Dan Epstein’s Big Hair and Plastic Grass takes us out to the ball game in the ’70s, a time when hair, fashion, drugs, and disco collided with America’s past time, often with strange results. In his introduction Epstein writes that “the golden age of baseball… almost always refers to the era during which you first fell in love with the game,” and it’s this idea which inspired him to write to write the book. Epstein’s love for his material is obvious and infectious, and one needn’t be a child of the ’70s to enjoy his telling.
Baseball, Epstein writes, remained largely insulated against the tumult of the previous decade, but the shadow of the ’60s loomed large over the early ’70s. Woodstock’s peace and love and even the thrill of the moon landing were all tainted by events like the Tate-Labianca murders, the tragedy at Altamont, the Stonewall riots, and the continuing specter of Vietnam.

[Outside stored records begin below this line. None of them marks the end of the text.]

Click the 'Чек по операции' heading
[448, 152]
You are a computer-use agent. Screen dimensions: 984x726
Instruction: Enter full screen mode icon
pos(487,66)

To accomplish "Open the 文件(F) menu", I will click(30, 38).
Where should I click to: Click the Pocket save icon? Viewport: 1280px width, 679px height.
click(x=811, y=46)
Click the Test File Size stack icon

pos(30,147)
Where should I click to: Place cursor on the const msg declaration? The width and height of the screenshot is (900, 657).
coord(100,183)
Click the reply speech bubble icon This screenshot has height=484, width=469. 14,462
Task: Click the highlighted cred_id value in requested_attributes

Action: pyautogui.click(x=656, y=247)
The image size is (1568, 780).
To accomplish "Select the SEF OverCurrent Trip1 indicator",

The game’s conservative facade began to crack early in the decade when African American players like Dick Allen began to speak openly about racial issues in the country and the game, and Curt Flood famously set in motion the labor feuds which helped usher in the era of the free agent. Drug use, though already prevalent in the form amphetamines or “greenies”, came to the fore with Bill “Spaceman” Lee’s admission of sprinkling marijuana on his pancakes, and pitcher Dock Ellis threw a no-hitter while tripping on LSD.
Epstein chronicles each season like a wonderfully constructed short story, filling in just enough details of baseball’s long, slow seasons to give us the whole picture. There are heroes, like the Pirates Roberto Clemente, who died in a helicopter crash while delivering supplies to earthquake victims; and there are villains, like the Oakland A’s notoriously cheap owner Charlie Finley, a man who wouldn’t spring for real jewels on his team’s World Series rings. Throughout the book, Epstein sorts through the rise of bland stadiums, Astroturf, the designated hitter, and a rainbow of uniforms with a clarity and humor that will make you want to run to the nearest ballpark or, failing that, go to the backyard to have a catch.
The book’s only drawback is something of a necessary evil. Baseball is a statistics-laden game, and the endless stream of batting averages, ERAs, RBIs, and home run totals feels like homework after a while. It would be incomplete without this tsunami of numbers, though, and it wouldn’t be much of a baseball book, either. The numbers are the game, even if they start to run together after a while.